Defining the mechanism of the dual spindle assembly and alignment in the mammalian zygote

The development of mammalian life begins with fertilization, the fusion of two haploid cells, oocyte and sperm, which results in the formation of the diploid zygote containing two pronuclei. For the faithful development of an organism, maintenance of its genomic integrity during early embryonic mitosis is essential as genetic abnormalities transmitted through the blastomeres can result in pregnancy failures and/or severe fetal disorders. Given its crucial importance, cell division is surprisingly error-prone at the beginning of mammalian life. The reported incidence of aneuploidy (presence of an abnormal number of chromosomes in a cell) in early human embryo exceeds 50% and is a major cause of infertility and severe congenital disorders.
The first embryonic division is of particular importance as it facilitates the union of the maternal and paternal genomes. In the past it has been thought that a single spindle combines the maternal and paternal chromosomes. However, it is recently shown that two bipolar spindles form in the zygote which independently congress the maternal and paternal chromosomes and then must be aligned to execute the first division faithfully. This intriguing spindle assembly revealed the mechanism behind the long-standing observation that parental genomes occupy separate nuclear compartments in the two cell embryo and provides a likely rationale for erroneous divisions into more than two blastomeric nuclei observed in other mammalian zygotes, including human. Indeed, preventing the alignment of the two spindles after the assembly gives rise to multi-nucleated two-cell embryos in mouse. In mouse zygotes the alignment is rather reliable if not artificially perturbed, but in zygotes of other mammalian species it seems to be much less faithful. While the discovery of the dual spindle in mammalian zygotes has provided important new basic insights into the first mitotic division, the molecular mechanisms underlying dual spindle formation are still elusive.
In this project, I established functional live-imaging analysis for the mouse zygote by combining advanced light sheet technics and molecular perturbations. With this approach, I was able to dissect the molecular mechanisms of dual spindle assembly and alignment in the first division. Indeed, I identify the major microtubules (MTs) nucleation sites and pathways responsible for dual spindle formation. Moreover, I determined the molecule essential for dual spindle alignment. Together with detailed molecular analysis of the molecules I identified, I established a new molecular model for the dual spindle formation in the mouse zygote.

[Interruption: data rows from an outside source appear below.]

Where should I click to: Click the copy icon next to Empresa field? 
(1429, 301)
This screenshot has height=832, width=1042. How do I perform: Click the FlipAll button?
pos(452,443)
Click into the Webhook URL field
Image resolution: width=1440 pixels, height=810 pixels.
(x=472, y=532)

First, I set up culture and micromanipulation conditions for the mouse zygote. Subsequently, I used the inverted light sheet microscopy (SPIM) built in the Ellenberg group and established functional live-imaging analysis for the mouse zygote combining molecular perturbations. This opens up new research opportunities and contributes to establish the early mouse zygote as a powerful model system for molecular cell biology. Second, I determined the major MT nucleation site and pathway for dual spindle assembly using functional live-imaging analysis. Third, I identified the molecule required for dual spindle alignment. Together with detailed molecular analysis of the molecules I identified, I established a new model for the dual spindle assembly and alignment in the mouse zygote. Finally, I will check if errors in spindle formation are the cause of parental genome loss by validating key molecules in model organisms with different alignment fidelities. Thus, my studies will improve our understanding of cell division in mammals and human infertility.
At two international conferences, I communicated my ongoing results and interacted with other international researchers in the field. All the analysis will be completed within the next three months so that the manuscript covering all my results will be ready for submission in six months. After submission, I will also communicate my results and experience to different target audiences via outreach activities.

A high aneuploidy rate has been reported in early embryos and is a major cause of miscarriages. Therefore, beyond the fundamental knowledge gain, this project is of high importance to generate molecular hypotheses for the causes of human infertility and congenital diseases. My results of the project in the long-term could not only advance the field in human reproductive medicine but also contribute to the agro-industry section for livestock maintenance by the improvement of the success rate of the in vitro fertilization (IVF) process. To achieve my project, I pushed the technical boundaries during this project. By adapting the novel light sheet microscopy to my research I established light sheet microscopy for highest resolution live-embryo imaging which provides several opportunities to unravel molecular processes in living mouse embryos and makes the microscope the perfect tool for understanding the mechanisms of dual spindle assembly in mammalian zygotes. Combining perturbation assays with the high-resolution imaging to disrupt and directly observe multiple protein function in live early embryos opened up new research opportunities and contribute to establish the early mouse embryo as a powerful model system for molecular cell biology. The image data and methods will be made publicly available to provide valuable tools and resources to the scientific community.
Thus, I established innovative cutting-edge technologies in the mammalian embryo during this project, advanced the field of early mammalian development and understanding human infertility and provided knowledge, tools and data resources to the community to promote research excellence.